#### [Materials provided]
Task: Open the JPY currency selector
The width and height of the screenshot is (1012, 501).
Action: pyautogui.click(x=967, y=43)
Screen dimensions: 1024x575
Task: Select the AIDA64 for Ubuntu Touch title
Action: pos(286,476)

...

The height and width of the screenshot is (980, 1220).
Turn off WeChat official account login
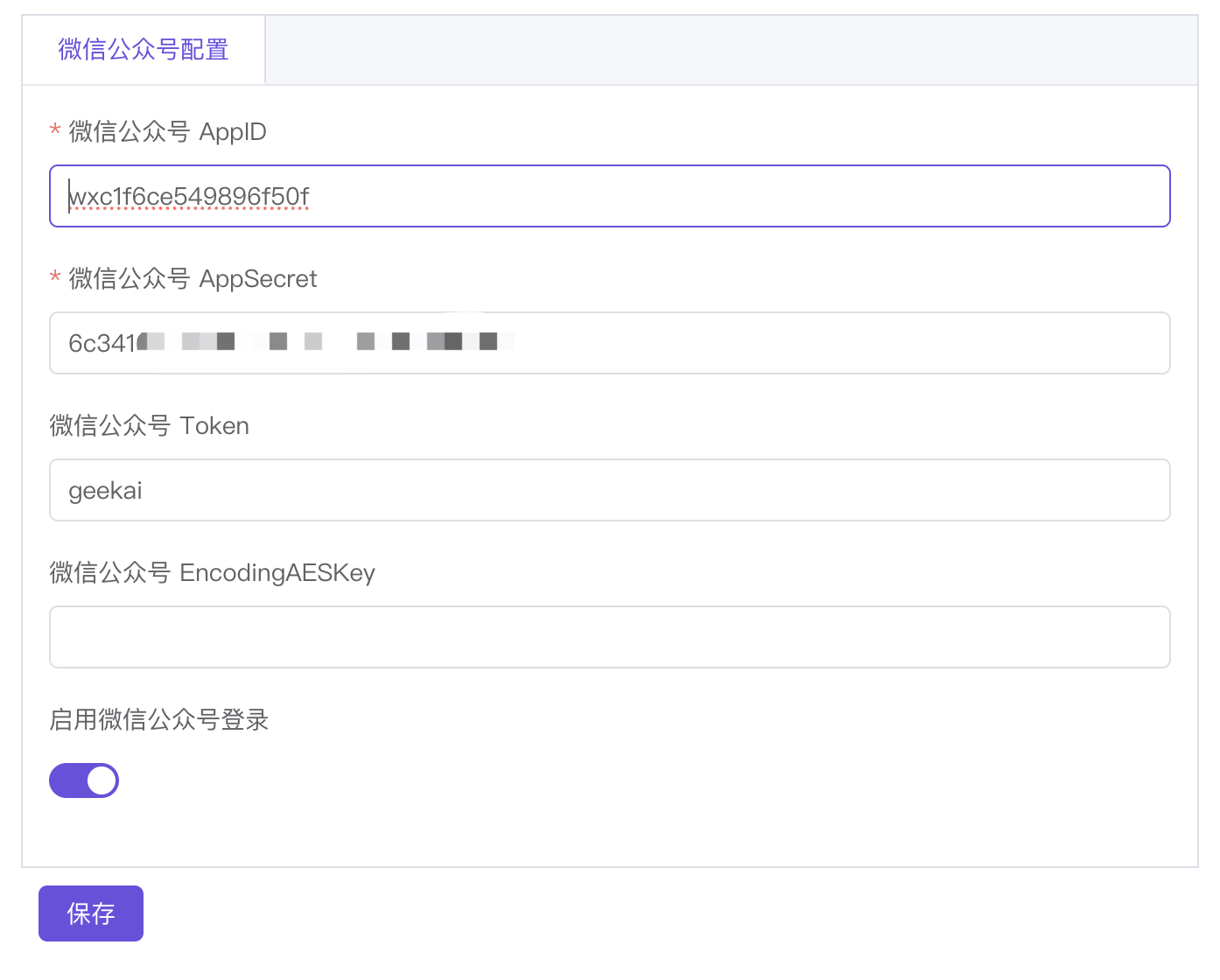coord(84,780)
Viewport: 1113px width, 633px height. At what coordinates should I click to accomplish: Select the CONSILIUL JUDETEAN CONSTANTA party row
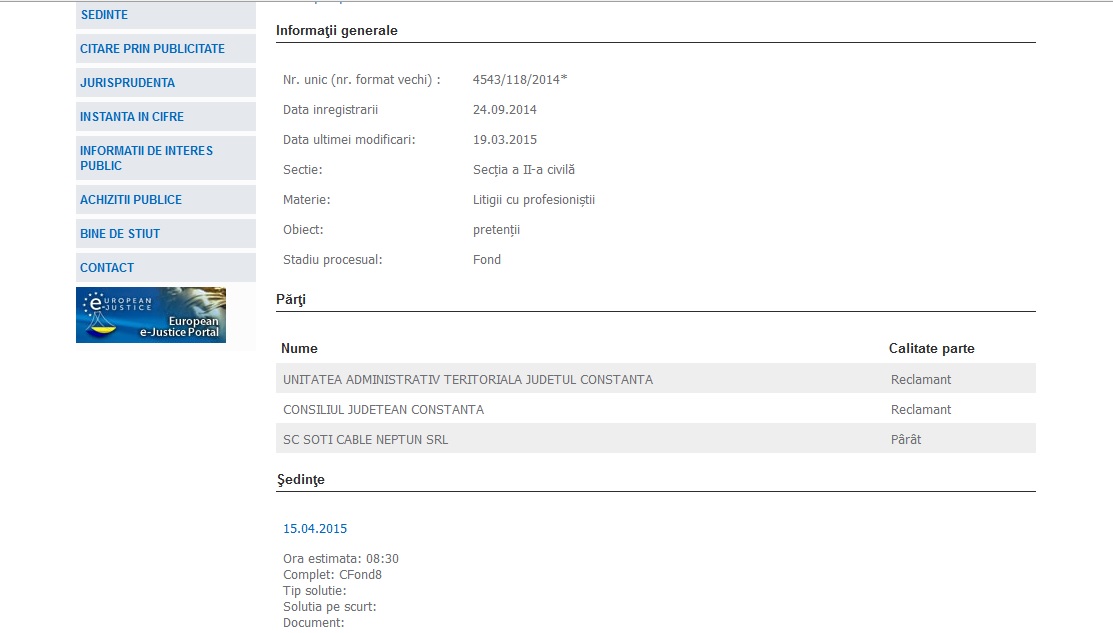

#### [Exercise objective]
Print everything from the line that contains "Task: Open the JPY currency selector" down to the line that contains "Action: pos(286,476)", reproducing those rows without any change.

#### [Task solution]
Task: Open the JPY currency selector
The width and height of the screenshot is (1012, 501).
Action: pyautogui.click(x=967, y=43)
Screen dimensions: 1024x575
Task: Select the AIDA64 for Ubuntu Touch title
Action: pos(286,476)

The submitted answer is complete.